Se a lei dispõe que “a atividade assalariada não é a única forma de caracterização da profissionalização do atleta, do treinador e do árbitro esportivo, sendo possível também definir como profissional quem é remunerado por meio de contratos de natureza cível...” (Lei 14.597, de 14 de junho de 2023, que institui a Lei Geral do Esporte), pronto: atacam a lei, o Poder Legislativo, os deputados, os senadores que a votaram, dizendo que se trata de flagrante desproteção do trabalhador, o que evidentemente não é.

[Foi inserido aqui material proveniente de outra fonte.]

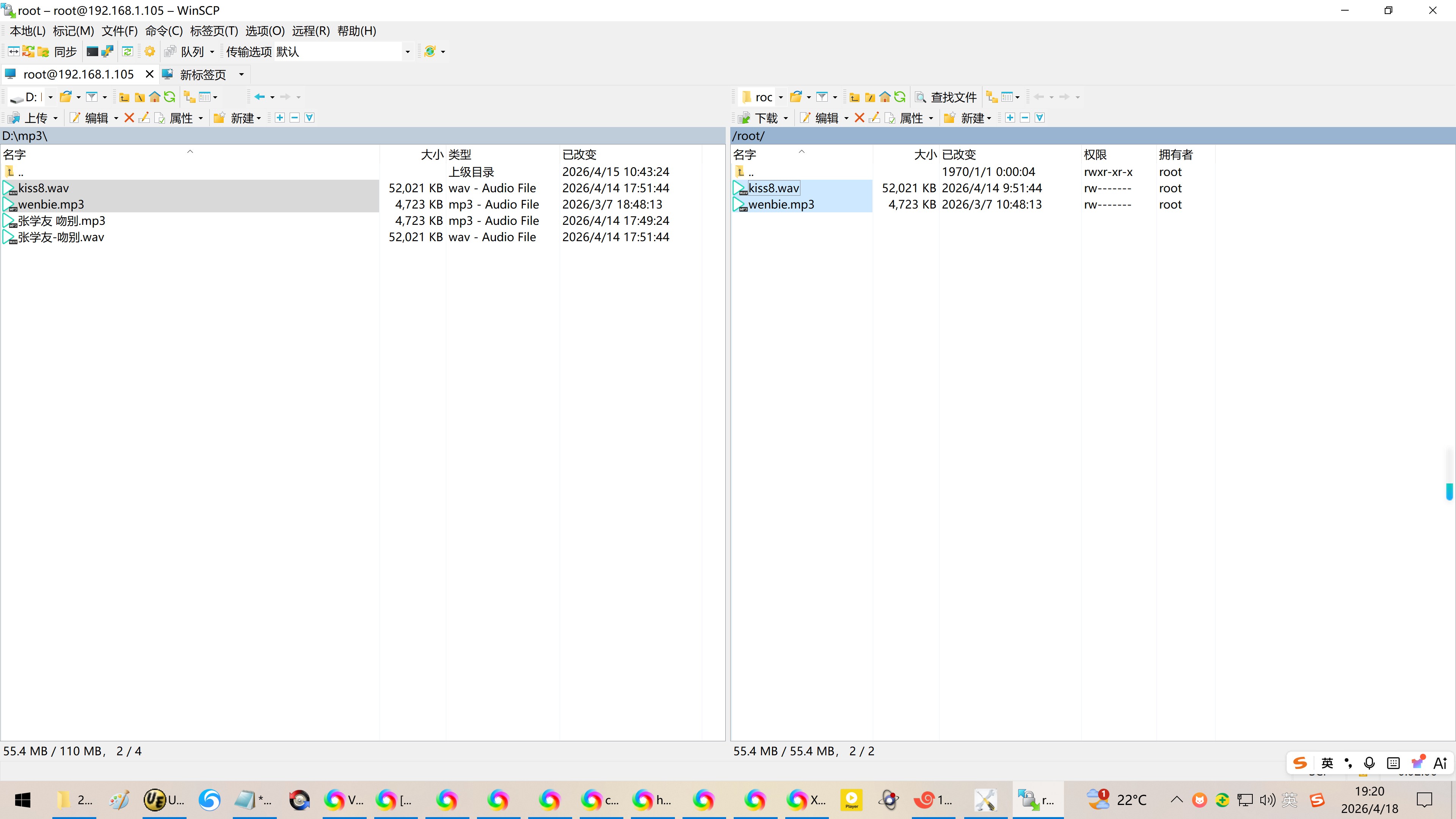
Task: Click the local panel rename icon
Action: coord(144,118)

Se o STF decide que a atividade profissional dos trabalhadores de aplicativos é de natureza civil, e não trabalhista, é o suficiente para se iniciarem fortíssimos ataques à decisão, como se a Corte Superior estivesse dizendo uma barbaridade jurídica, como se pudesse só existir o trabalho digno com vínculo de emprego, subordinado. Se o trabalho autônomo realizado com exclusividade, dependência econômica e habitualidade pode ainda ser considerado autônomo, vêm logo alguns ligeiros doutrinadores, com os nervos expostos, olhos injetados de raiva, dizer que se trata de fraude. Os técnicos PJs de tecnologia da informação – autônomos, que implantam um sistema em uma empresa, o que leva meses, têm habitualidade, pessoalidade, dependência econômica, mas não subordinação durante esse período porque sabem o que têm que fazer. Este exemplo mostra que o artigo 442-B da CLT sobre trabalho autônomo está correto. Ele desmistifica a ideia de que tudo é fraude, ilegalidade, burla, má-fé, como se vê em parte dos comentários dos doutrinadores trabalhistas sobre o tema.

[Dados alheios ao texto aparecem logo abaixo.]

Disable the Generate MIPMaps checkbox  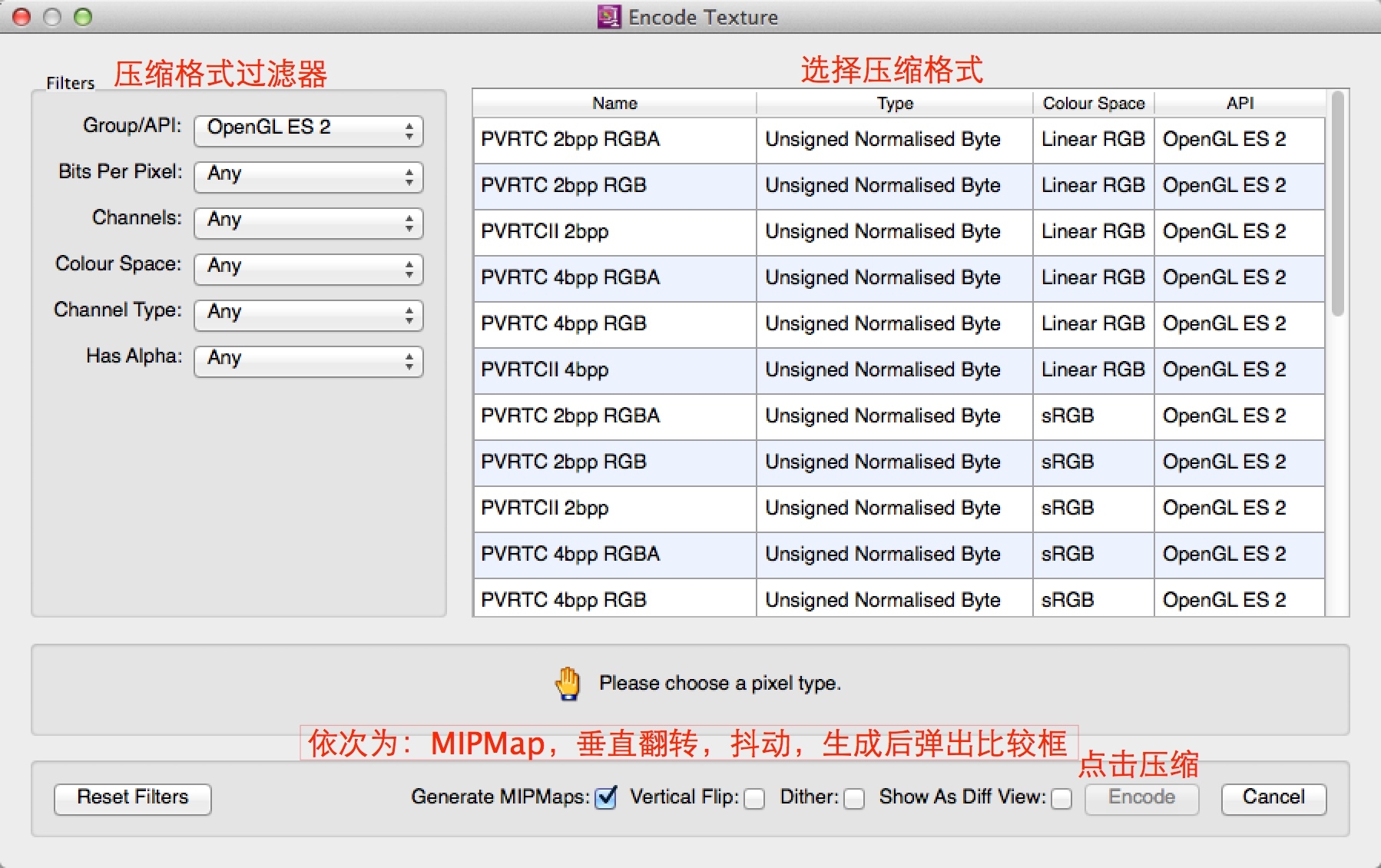(604, 799)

A principal regra que regula a CLT está contida no artigo 3º da CLT, que prevê o único modelo de trabalho: aquele com vínculo de emprego. Este é o modelo de 1943, antigo, que certamente existe e se manterá, mas não é e nunca será o único. Imaginar que existe um único modelo de trabalho – o trabalho com vínculo de emprego – é achar que todos os outros novos modelos são fraudulentos e precisam, portanto, se ajustar a ele.
É o mesmo que querer calçar um sapato 35 num pé 40. Não cabe, não serve, não dá certo. Ou se calça o sapato certo, ou se fica descalço. Ou se compreende que o mundo do trabalho está mudando e que novas modalidades de contratação fora do trabalho subordinado são possíveis, legítimas e legais, ou se mantém a crença de que estes novos modelos devem se encaixar no antigo celetista de 1943, colocar o sapato 35 no pé 40. Todos ficarão descalços.
José Eduardo Gibello Pastore é advogado, consultor de relações trabalhistas e sócio do Pastore Advogados.